--- SOURCE EXTRACT ---
I-Cad, France's national dog, cat and ferret identification registry, disclosed in March 2026 that a September 2025 software vulnerability had allowed automated querying of its database, exposing users' email addresses and fuelling phishing campaigns against pet owners.

Victim
I-Cad

On 23 March 2026, I-Cad — operated by Ingenium animalis, the operator of France's mandatory national identification file for dogs, cats and ferrets — issued a public notice to its users about a security incident. The disclosure was prompted by a wave of phishing messages in which pet owners received emails containing some of their own personal data, suggesting that information held by the registry had leaked.

I-Cad traced the issue back to September 2025, when its teams identified a software vulnerability that could have allowed certain records in the database to be queried in an automated fashion (mass scraping). The operator said the flaw was contained as soon as it was discovered and that technical measures were deployed to prevent any recurrence.
--- PROVIDED DATA ---
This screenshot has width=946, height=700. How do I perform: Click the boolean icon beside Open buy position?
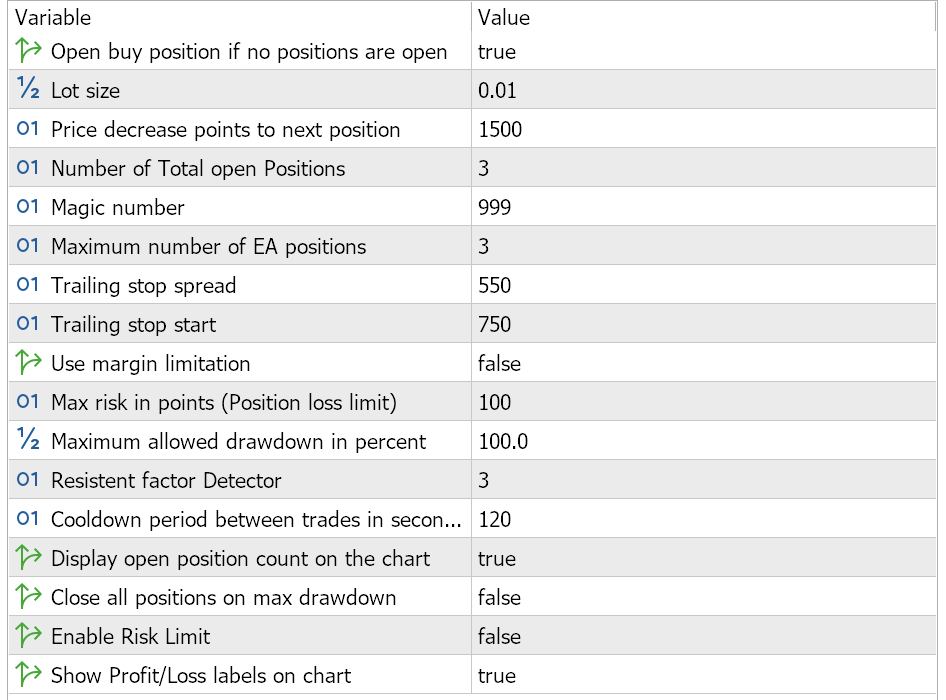[28, 51]
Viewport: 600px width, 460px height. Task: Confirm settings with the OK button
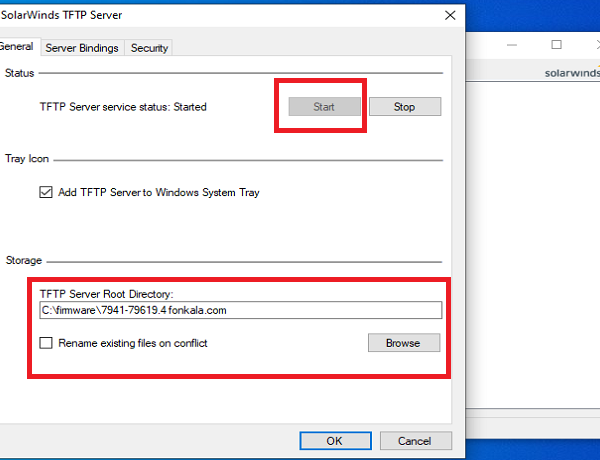pyautogui.click(x=334, y=440)
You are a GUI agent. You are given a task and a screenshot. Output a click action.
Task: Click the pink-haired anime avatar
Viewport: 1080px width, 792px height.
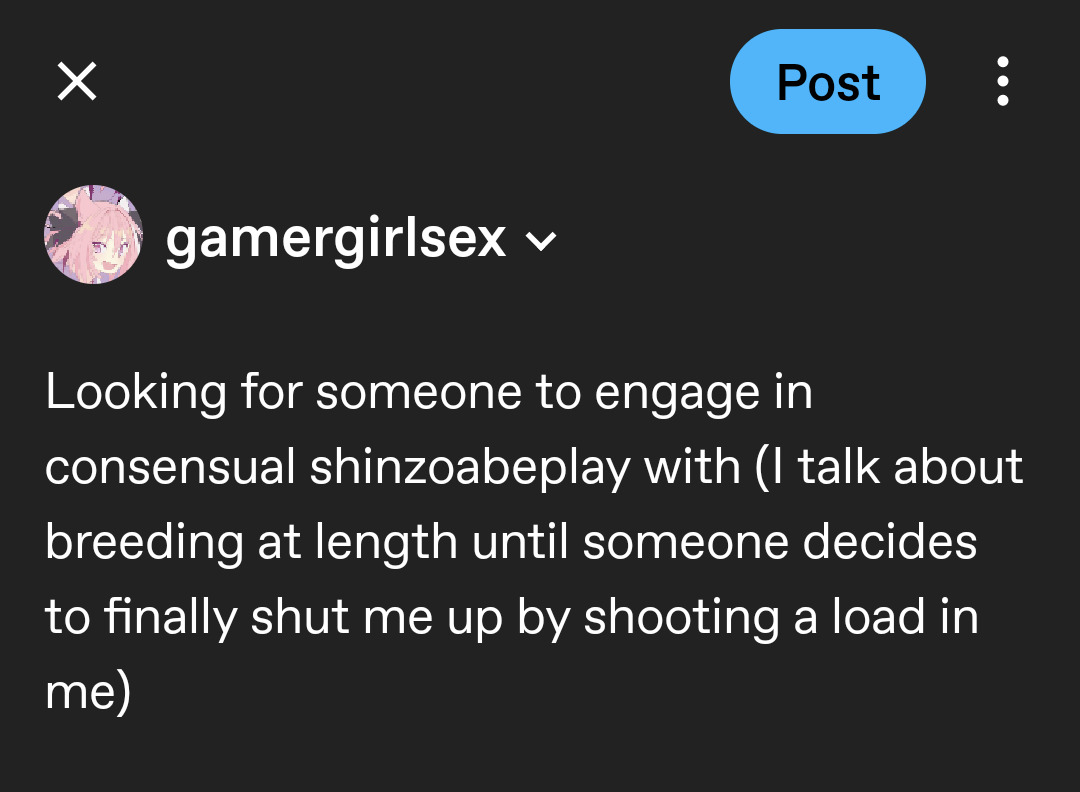[94, 235]
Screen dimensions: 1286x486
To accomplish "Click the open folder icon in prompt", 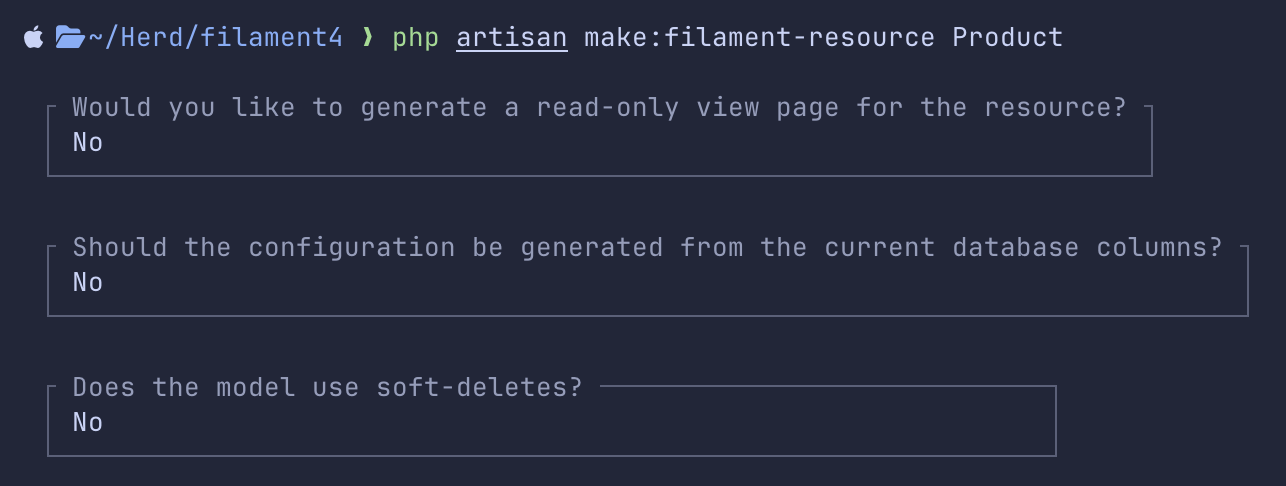I will [x=70, y=38].
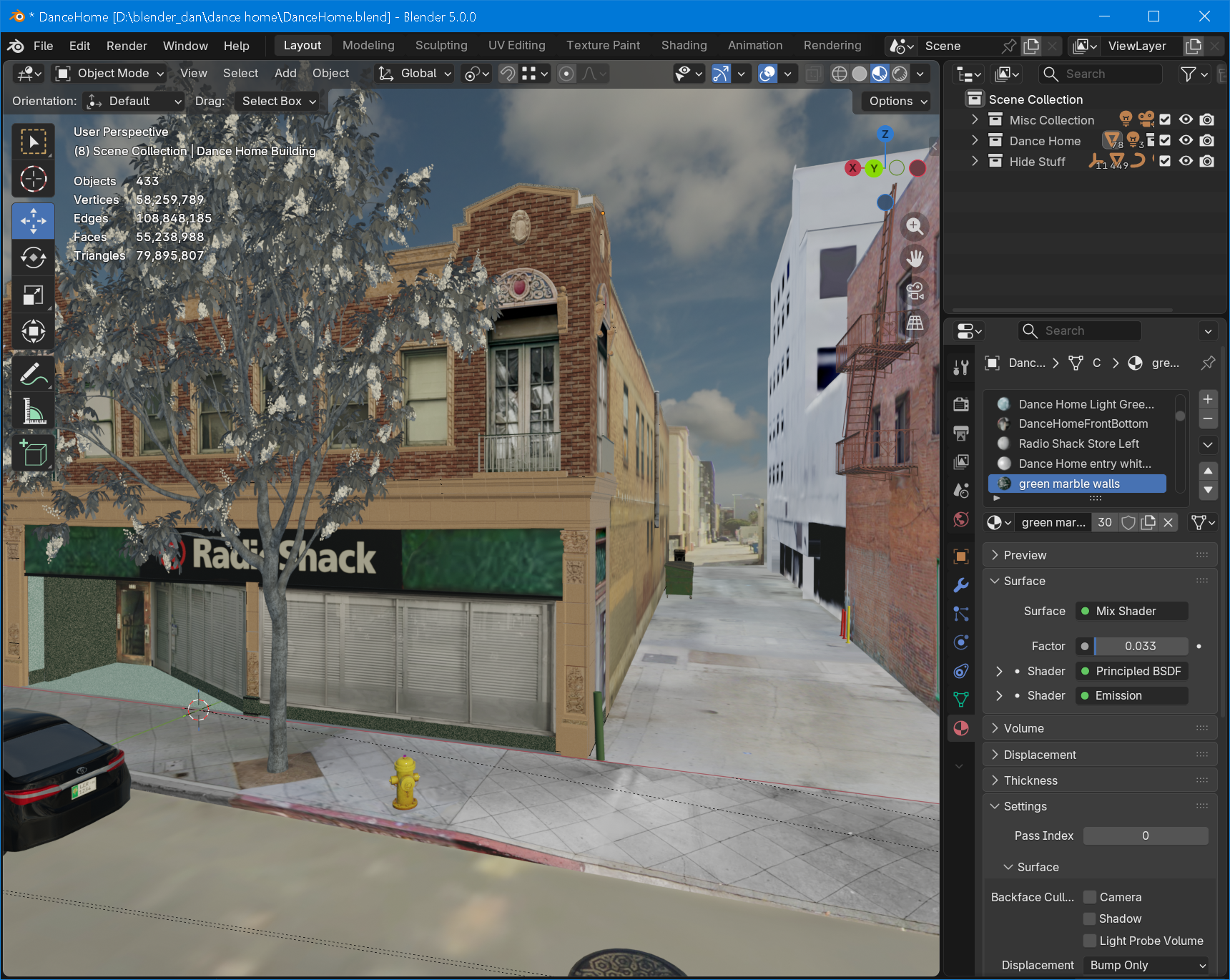Pick the Measure tool
1230x980 pixels.
[x=33, y=411]
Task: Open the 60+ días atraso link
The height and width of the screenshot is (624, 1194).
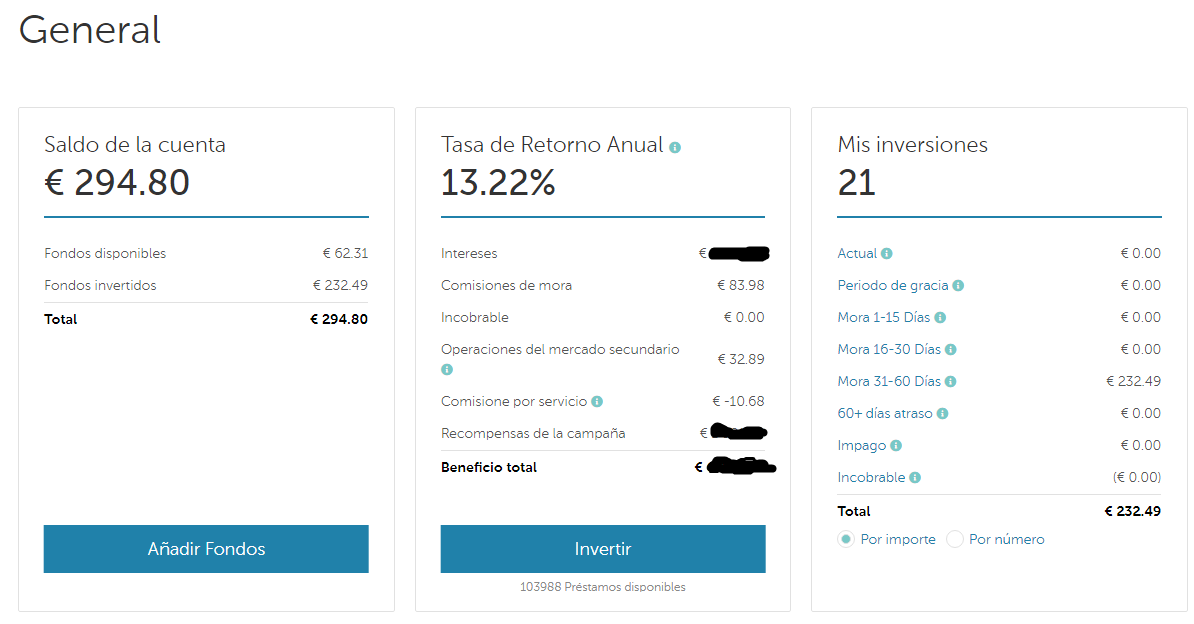Action: pos(884,414)
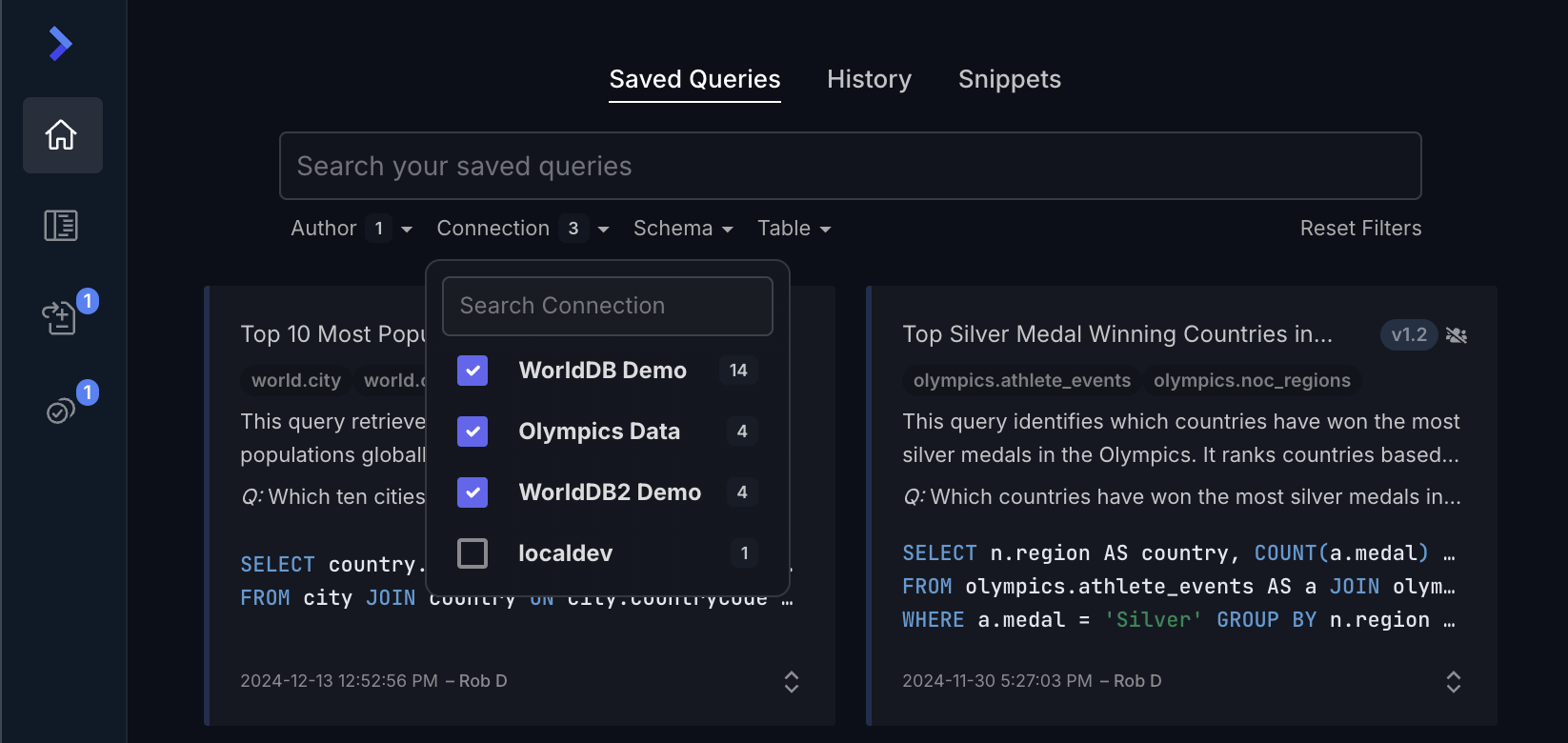Click the shared users icon beside v1.2

pyautogui.click(x=1456, y=335)
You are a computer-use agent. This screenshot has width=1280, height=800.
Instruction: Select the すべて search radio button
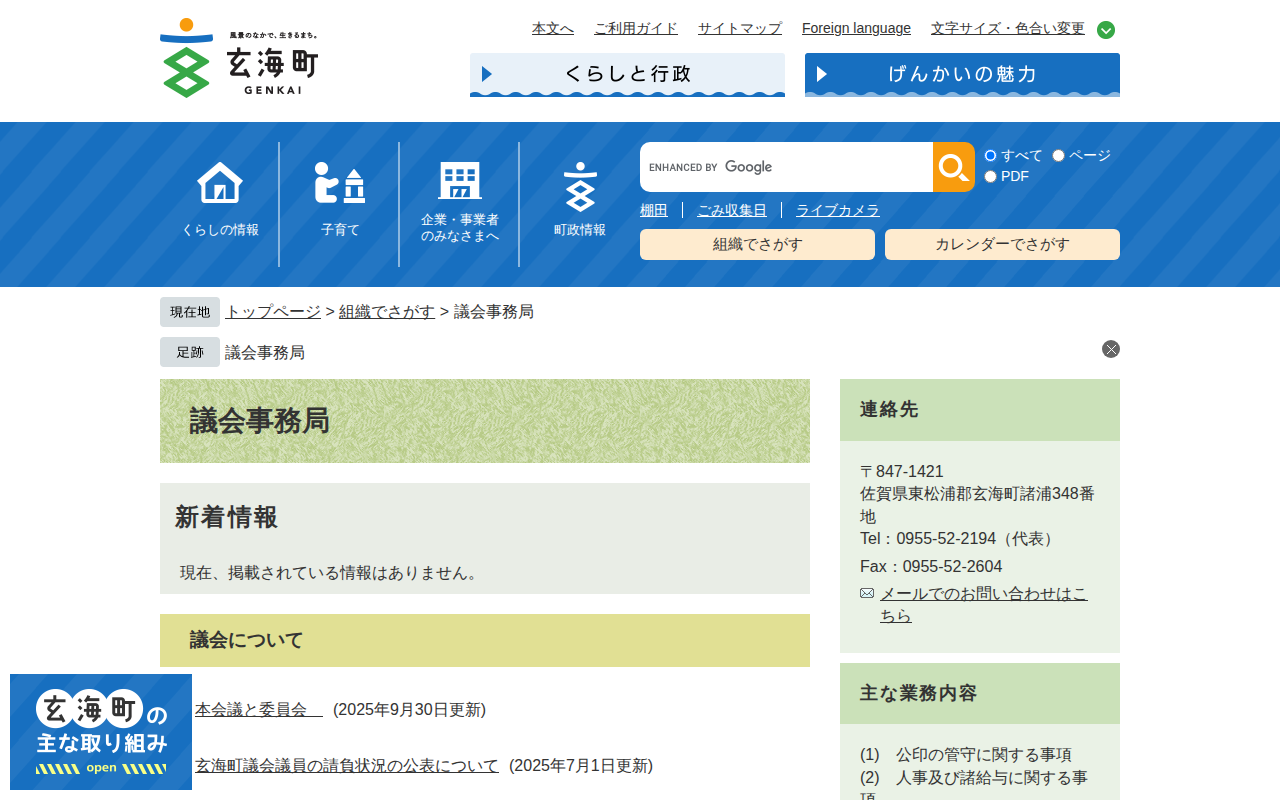[x=989, y=155]
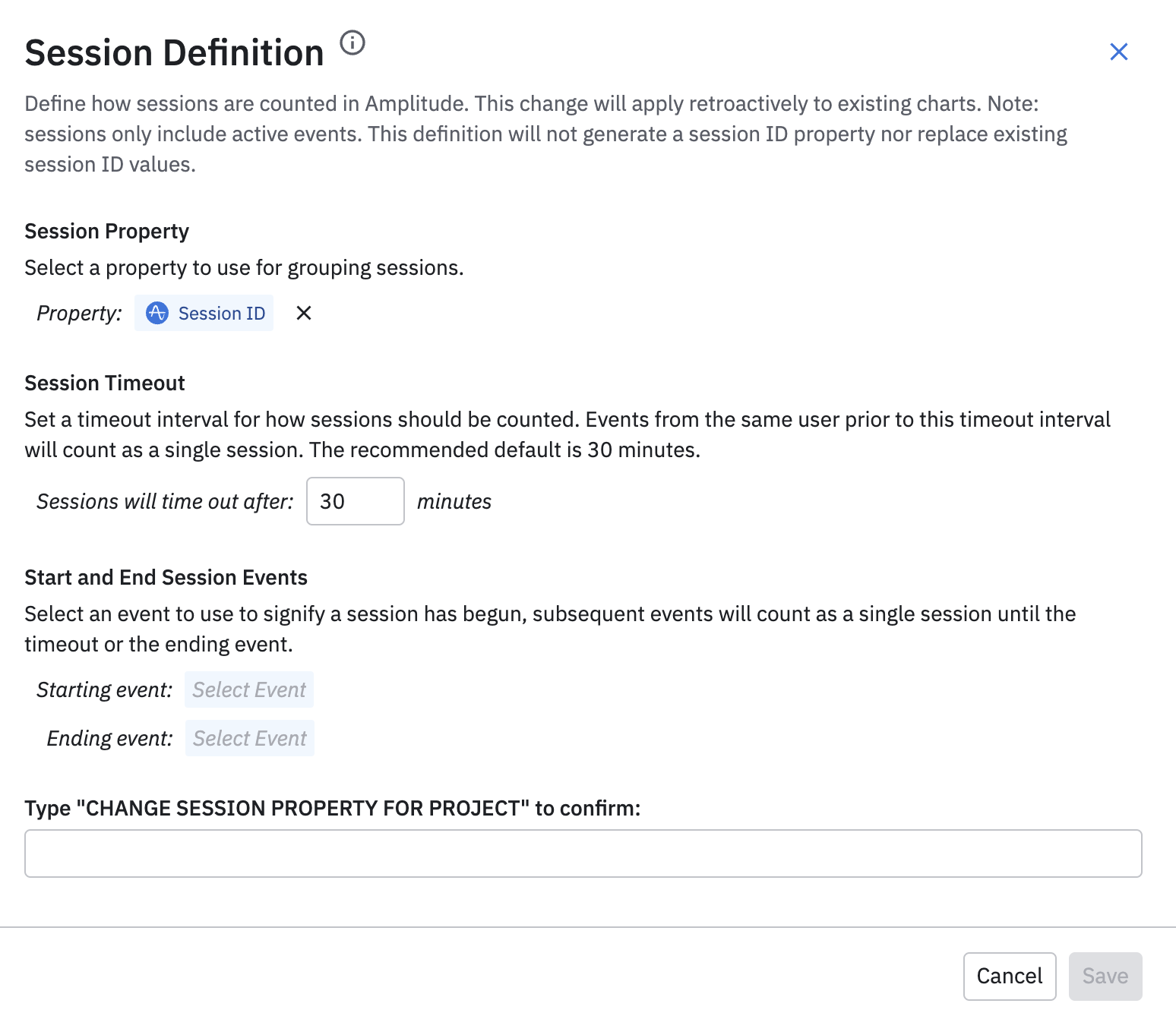This screenshot has height=1016, width=1176.
Task: Open the Ending event Select Event picker
Action: click(250, 738)
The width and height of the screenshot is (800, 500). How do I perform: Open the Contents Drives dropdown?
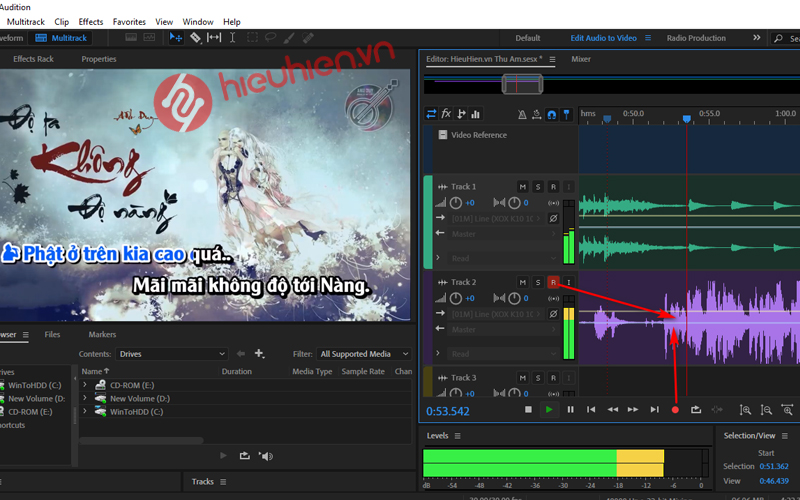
---
■ YOUR GOAL ■
Decide whether each of these statements agrees with the text on the I-Cad incident, answering yes or no and quoting the words of the text that decide it: 1. I-Cad is operated by Ingenium animalis. 2. The software vulnerability was identified in September 2025. 3. The registry identifies dogs, cats and rabbits.

■ RESULT OF THIS EXERCISE ■
1. Yes: "I-Cad — operated by Ingenium animalis"
2. Yes: "I-Cad traced the issue back to September 2025, when its teams identified a software vulnerability"
3. No: "France's national dog, cat and ferret identification registry"